Use the bin for its intended purpose, and not as an all and sundry waste container. There will be no smell. Use the temporary cover when not in use. Replace when about 2/3 to 3/4 full unless the bin is soiled in which case it should be replaced sooner.
It is inappropriate to wipe down the outside of a soiled sharps bin, except with the greatest of care. If this is to be done, and hopefully it will not be necessary, then a) treat the container as contaminated and high risk but clean it in situ. Don’t carry it to another location to be wiped since that creates additional risks. Do not attempt cleaning unless b) the temporary lid is properly closed. Only light cleaning is appropriate c), with any more aggressive cleaning being inappropriate and instead a pointer that the bin should be discarded and replaced. And finally, d) clean the entire area in which the sharps bin was standing, since this too is likely to be soiled. We have a publication Blood splashes around sharps bins: hygiene failures in the clinical environment? which can be made available on request.
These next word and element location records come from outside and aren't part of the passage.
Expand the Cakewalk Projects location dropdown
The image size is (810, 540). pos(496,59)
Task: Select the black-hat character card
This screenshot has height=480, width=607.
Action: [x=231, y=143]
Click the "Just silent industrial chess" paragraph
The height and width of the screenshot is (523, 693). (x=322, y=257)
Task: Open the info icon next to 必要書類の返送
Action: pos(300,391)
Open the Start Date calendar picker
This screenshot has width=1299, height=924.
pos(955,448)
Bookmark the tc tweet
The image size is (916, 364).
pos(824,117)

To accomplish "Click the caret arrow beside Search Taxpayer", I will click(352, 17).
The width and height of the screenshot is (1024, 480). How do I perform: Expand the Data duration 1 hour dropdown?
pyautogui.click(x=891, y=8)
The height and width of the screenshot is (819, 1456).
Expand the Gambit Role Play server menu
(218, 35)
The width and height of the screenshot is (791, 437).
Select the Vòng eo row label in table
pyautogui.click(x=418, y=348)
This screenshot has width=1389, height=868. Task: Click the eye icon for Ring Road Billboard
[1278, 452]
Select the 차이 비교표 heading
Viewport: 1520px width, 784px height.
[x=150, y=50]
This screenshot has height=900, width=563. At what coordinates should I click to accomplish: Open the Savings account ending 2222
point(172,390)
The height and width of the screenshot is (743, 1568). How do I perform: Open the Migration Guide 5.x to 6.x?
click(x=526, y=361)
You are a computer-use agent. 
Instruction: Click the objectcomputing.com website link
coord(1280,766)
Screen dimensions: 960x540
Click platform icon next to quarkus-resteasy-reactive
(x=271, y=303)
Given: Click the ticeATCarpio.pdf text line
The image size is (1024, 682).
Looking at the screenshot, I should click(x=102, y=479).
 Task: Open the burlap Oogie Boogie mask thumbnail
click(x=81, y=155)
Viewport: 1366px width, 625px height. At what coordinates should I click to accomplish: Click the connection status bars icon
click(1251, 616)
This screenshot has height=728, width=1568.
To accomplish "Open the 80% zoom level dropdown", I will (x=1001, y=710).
How often to change waste sacks and bins from the clinical environment is perhaps the single more frequent question that we are asked. The concept of routine changing of all waste sacks at 48 hours has spread like a Chinese whisper, but is without foundation and in most cases quite unnecessary.
Train staff; increase and maintain awareness; establish rules as general guidelines only, risk assessed and proportionate. Ensure an effective procedure to report and manage any soiling without delay, don’t wait until the next routine cycle. Audit and record.
In the process, save time and money in disposal. Quite how much is difficult to predict, but for the small and occasional waste producers such as GPs and dentists, waste volumes are so small that the entire frequency of waste collections could be substantially reduce.